本文:
⟨

まず私自身、何を隠そう最初は『わが闘争』を全く理解できず途中で放り投げてしまった一人でした。ドイツ渡航を夢見てドイツ語を勉強する傍ら、ドイツに行くのだとしたらヒトラーやナチスについてしっかり知識を得ている方が良い、タブーを知っておこうと思い、本や映画で学ぼうとしたありふれた人間だったのです。私は学生時代に世界史が得意な科目であり、ヒトラーについて習った授業は鮮明に覚えていて、『わが闘争』の存在も当然知っていました。私は歴史人物の中でもヒトラー、第二次世界大戦のドイツにはとりわけ興味があり(ドイツ語を後に習ったのはヒトラーが理由)、その中身は難しいという噂があるものの、なんとなく自分は『わが闘争』が理解できるのではないかと思っていました。しかし、蓋を開けると驚くほど全く理解できず、落ち込みました。もういいやとお蔵入りとして途中で放り投げてそのままにしていたのです。しかしナチズムの研究に没頭した3年後に再び読むと、目から鱗、驚くことに『わが闘争』が読める、ヒトラーの言葉がなるほどと理解できる自分がいたのです。これほどまでに感激したことはありませんでした。

⟩

課題 1:
本文の「まず私自身、何を隠そう最初は」から「したことはありませんでした。」までの部分を、「したことはありませんでした。」も含めて一字一句変えずに再掲してください。

データ行一覧:
⟨

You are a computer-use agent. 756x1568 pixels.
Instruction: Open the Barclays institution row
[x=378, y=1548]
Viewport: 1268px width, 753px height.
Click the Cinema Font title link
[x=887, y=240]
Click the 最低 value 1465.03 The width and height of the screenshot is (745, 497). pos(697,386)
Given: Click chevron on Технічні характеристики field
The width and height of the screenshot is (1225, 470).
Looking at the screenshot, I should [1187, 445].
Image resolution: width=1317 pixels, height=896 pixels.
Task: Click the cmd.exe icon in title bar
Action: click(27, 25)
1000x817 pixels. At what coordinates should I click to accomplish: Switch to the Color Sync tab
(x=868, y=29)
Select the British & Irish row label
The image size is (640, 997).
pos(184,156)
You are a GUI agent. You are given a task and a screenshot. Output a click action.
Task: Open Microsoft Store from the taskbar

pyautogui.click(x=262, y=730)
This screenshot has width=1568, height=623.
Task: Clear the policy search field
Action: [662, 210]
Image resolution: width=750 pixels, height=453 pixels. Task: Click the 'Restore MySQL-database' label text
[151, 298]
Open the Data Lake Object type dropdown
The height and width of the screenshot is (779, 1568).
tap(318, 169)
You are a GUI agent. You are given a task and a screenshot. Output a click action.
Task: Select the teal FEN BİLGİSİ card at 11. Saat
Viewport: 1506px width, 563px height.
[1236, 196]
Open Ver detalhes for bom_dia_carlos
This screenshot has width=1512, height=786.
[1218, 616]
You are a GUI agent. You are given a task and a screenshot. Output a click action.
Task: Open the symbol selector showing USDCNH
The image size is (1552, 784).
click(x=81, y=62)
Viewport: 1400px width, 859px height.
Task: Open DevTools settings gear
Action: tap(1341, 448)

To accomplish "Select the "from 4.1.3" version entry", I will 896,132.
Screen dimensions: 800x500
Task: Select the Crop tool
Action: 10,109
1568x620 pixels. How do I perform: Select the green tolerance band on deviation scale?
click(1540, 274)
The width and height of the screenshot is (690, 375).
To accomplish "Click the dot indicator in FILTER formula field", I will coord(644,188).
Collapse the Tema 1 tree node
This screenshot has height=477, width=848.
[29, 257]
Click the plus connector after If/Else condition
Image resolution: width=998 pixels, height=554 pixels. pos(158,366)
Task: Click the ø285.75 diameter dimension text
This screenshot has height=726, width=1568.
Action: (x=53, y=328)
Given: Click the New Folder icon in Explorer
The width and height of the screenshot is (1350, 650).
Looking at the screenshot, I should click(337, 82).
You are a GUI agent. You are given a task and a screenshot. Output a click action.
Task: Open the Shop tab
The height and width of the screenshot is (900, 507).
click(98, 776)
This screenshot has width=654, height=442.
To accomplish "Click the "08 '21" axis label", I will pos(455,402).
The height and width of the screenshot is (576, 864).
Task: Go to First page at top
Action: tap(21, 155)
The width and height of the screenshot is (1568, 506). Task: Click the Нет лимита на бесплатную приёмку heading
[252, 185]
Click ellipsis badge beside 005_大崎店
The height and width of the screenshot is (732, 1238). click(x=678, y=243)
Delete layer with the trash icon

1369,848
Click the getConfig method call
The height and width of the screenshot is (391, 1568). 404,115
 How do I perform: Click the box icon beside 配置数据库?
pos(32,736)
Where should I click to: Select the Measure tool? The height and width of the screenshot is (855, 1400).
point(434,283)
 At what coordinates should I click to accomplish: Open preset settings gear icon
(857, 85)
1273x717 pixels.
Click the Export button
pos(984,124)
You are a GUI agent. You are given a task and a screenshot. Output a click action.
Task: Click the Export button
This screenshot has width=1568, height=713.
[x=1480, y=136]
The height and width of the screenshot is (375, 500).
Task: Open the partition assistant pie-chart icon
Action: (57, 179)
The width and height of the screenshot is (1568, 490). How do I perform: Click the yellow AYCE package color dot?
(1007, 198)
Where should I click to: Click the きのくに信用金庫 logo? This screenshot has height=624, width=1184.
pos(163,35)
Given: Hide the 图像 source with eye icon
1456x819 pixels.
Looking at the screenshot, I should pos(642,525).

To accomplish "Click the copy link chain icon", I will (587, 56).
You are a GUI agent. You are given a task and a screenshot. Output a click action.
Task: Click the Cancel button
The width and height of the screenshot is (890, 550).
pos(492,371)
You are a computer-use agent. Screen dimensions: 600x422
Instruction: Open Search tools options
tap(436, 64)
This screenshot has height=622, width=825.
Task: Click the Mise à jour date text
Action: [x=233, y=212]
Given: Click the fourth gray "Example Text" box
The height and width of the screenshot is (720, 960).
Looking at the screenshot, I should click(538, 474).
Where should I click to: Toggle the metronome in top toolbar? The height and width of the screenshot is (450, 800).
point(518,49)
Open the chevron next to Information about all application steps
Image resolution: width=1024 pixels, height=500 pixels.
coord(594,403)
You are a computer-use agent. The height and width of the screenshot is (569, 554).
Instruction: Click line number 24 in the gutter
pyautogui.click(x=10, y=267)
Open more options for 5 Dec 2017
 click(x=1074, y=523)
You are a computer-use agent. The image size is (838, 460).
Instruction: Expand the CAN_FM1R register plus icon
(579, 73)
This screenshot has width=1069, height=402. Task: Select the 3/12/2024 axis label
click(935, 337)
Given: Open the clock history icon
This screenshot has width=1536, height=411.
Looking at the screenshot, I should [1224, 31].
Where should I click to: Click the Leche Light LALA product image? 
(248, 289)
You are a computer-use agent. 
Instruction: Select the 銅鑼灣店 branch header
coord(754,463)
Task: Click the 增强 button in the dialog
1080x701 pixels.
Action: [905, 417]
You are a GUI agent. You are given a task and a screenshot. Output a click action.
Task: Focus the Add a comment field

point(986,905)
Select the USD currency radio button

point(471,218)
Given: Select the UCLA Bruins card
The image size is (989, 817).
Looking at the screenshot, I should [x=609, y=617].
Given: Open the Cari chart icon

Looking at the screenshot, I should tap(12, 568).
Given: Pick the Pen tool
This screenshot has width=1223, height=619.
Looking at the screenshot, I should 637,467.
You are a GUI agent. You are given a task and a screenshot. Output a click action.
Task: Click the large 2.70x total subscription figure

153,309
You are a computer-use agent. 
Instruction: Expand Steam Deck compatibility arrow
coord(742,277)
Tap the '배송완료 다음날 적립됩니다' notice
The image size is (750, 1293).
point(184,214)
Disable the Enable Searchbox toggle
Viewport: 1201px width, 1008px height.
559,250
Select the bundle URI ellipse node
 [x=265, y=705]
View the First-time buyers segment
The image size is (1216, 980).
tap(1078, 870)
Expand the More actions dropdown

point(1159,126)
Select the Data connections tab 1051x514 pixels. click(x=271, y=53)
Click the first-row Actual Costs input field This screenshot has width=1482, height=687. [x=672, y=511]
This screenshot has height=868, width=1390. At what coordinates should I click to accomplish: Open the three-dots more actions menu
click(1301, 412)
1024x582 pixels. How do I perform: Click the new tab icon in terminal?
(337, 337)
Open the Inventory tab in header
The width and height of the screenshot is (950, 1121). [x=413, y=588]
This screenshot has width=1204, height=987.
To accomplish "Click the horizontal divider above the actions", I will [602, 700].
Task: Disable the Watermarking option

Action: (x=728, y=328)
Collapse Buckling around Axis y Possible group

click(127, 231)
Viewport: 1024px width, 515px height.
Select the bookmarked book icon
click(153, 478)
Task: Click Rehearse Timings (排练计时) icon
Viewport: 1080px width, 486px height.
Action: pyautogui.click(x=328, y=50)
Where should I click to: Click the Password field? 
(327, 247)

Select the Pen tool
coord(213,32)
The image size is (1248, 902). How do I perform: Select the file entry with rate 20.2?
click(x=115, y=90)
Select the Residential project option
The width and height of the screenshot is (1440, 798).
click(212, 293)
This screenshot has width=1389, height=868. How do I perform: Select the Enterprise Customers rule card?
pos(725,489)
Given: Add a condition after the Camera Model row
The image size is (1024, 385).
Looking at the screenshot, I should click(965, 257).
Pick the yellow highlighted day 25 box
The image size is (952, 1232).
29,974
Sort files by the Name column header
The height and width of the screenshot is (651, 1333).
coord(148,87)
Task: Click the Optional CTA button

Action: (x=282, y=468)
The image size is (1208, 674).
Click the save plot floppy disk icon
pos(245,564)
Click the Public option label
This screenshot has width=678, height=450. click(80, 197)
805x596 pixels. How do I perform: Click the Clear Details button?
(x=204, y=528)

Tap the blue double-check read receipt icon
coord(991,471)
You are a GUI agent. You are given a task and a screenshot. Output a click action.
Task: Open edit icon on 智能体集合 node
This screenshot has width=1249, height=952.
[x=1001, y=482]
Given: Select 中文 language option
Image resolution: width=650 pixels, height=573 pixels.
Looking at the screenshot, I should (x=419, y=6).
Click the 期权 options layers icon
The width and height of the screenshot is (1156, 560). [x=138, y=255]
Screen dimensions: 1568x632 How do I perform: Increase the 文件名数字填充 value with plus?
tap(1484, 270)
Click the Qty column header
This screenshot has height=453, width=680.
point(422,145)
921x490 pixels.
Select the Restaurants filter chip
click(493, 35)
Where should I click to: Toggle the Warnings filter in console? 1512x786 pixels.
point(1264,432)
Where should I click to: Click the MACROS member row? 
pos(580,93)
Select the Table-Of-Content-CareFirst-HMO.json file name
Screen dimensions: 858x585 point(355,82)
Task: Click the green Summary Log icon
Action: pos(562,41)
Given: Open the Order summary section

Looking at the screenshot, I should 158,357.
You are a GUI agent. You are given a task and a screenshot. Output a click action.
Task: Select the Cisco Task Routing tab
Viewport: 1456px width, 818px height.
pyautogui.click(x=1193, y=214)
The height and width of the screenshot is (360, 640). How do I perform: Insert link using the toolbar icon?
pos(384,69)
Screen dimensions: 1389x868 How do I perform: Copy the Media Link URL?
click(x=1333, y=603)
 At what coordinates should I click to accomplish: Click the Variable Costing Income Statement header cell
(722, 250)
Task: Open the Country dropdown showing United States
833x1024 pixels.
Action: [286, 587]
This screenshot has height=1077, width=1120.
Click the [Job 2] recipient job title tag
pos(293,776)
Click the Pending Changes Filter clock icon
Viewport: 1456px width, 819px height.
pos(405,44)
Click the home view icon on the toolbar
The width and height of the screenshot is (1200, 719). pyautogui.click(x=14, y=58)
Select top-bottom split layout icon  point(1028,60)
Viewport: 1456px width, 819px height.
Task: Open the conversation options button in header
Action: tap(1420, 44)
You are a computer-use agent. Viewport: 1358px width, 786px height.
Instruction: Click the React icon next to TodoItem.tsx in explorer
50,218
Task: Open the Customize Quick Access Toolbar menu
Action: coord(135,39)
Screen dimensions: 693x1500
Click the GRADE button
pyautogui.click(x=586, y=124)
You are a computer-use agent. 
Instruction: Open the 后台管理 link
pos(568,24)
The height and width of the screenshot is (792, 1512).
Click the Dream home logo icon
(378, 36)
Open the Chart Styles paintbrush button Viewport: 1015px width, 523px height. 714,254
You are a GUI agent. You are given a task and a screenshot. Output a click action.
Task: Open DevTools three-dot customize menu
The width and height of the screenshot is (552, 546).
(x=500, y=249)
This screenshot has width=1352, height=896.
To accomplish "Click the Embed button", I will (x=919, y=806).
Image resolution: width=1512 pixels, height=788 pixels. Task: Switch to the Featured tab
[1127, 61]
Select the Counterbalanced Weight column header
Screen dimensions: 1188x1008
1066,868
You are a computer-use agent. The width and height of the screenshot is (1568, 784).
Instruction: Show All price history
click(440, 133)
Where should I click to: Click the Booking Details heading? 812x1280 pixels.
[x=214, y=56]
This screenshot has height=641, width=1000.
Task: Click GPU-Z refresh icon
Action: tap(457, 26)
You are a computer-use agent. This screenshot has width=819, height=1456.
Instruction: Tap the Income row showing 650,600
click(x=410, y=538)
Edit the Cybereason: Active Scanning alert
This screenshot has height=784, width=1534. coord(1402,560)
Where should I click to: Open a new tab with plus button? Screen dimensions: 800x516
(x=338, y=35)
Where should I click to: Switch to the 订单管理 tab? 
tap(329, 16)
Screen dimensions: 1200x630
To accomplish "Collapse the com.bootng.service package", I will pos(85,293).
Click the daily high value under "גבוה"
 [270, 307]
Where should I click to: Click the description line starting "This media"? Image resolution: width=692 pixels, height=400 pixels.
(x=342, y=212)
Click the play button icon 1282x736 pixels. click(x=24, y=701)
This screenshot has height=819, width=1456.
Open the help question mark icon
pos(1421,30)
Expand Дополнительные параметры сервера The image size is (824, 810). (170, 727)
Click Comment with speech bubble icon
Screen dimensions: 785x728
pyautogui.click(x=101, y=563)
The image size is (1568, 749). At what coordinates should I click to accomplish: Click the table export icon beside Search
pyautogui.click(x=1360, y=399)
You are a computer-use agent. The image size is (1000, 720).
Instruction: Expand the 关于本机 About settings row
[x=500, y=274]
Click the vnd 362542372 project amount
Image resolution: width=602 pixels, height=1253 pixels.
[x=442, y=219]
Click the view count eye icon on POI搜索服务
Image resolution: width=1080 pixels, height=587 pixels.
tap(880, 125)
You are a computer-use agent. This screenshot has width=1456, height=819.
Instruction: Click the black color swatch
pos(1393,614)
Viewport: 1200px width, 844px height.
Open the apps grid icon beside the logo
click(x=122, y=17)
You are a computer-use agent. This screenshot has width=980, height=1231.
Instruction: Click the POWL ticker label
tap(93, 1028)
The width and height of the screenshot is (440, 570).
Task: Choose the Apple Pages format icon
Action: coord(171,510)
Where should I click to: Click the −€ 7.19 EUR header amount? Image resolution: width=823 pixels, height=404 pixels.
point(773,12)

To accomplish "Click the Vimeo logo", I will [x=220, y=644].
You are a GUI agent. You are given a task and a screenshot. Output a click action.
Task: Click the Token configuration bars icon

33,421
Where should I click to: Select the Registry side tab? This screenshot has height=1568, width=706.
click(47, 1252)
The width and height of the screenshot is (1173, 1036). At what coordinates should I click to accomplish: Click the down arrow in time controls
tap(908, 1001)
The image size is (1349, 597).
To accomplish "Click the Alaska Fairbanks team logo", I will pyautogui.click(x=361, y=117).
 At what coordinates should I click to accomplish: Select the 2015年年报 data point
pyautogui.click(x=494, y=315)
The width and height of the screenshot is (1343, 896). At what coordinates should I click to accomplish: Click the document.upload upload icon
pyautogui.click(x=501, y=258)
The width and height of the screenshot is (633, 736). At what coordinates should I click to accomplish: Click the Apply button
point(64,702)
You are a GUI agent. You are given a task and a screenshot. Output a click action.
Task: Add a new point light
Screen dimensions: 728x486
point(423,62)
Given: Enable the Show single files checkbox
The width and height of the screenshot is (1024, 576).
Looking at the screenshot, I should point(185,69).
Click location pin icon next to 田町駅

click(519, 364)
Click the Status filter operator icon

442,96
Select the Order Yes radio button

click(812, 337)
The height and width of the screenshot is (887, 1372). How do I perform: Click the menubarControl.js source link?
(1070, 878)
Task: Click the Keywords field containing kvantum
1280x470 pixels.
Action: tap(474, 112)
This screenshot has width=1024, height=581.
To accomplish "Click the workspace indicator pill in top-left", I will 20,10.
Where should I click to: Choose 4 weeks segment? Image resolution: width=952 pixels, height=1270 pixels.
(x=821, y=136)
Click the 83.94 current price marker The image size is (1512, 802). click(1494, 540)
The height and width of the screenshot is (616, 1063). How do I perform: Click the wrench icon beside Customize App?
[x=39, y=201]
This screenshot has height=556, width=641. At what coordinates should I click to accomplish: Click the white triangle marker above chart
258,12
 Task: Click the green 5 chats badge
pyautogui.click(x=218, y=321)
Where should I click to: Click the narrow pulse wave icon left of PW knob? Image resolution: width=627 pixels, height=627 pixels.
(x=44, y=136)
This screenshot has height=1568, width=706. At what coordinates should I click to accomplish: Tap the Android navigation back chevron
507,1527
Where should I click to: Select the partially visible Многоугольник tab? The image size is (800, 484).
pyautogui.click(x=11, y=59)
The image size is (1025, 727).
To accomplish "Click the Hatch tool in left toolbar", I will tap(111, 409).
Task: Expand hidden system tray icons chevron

⟩

課題 2:
データ行のうち、「The image size is (1568, 749).」を含む行から「pos(1393,614)」を含む行までを、両端の行も含めてそのとおりに書き写してください。対象はこの範囲の行だけです。

解答 1:
まず私自身、何を隠そう最初は『わが闘争』を全く理解できず途中で放り投げてしまった一人でした。ドイツ渡航を夢見てドイツ語を勉強する傍ら、ドイツに行くのだとしたらヒトラーやナチスについてしっかり知識を得ている方が良い、タブーを知っておこうと思い、本や映画で学ぼうとしたありふれた人間だったのです。私は学生時代に世界史が得意な科目であり、ヒトラーについて習った授業は鮮明に覚えていて、『わが闘争』の存在も当然知っていました。私は歴史人物の中でもヒトラー、第二次世界大戦のドイツにはとりわけ興味があり(ドイツ語を後に習ったのはヒトラーが理由)、その中身は難しいという噂があるものの、なんとなく自分は『わが闘争』が理解できるのではないかと思っていました。しかし、蓋を開けると驚くほど全く理解できず、落ち込みました。もういいやとお蔵入りとして途中で放り投げてそのままにしていたのです。しかしナチズムの研究に没頭した3年後に再び読むと、目から鱗、驚くことに『わが闘争』が読める、ヒトラーの言葉がなるほどと理解できる自分がいたのです。これほどまでに感激したことはありませんでした。

解答 2:
The image size is (1568, 749). At what coordinates should I click to accomplish: Click the table export icon beside Search
pyautogui.click(x=1360, y=399)
You are a computer-use agent. The image size is (1000, 720).
Instruction: Expand the 关于本机 About settings row
[x=500, y=274]
Click the vnd 362542372 project amount
Image resolution: width=602 pixels, height=1253 pixels.
[x=442, y=219]
Click the view count eye icon on POI搜索服务
Image resolution: width=1080 pixels, height=587 pixels.
tap(880, 125)
You are a computer-use agent. This screenshot has width=1456, height=819.
Instruction: Click the black color swatch
pos(1393,614)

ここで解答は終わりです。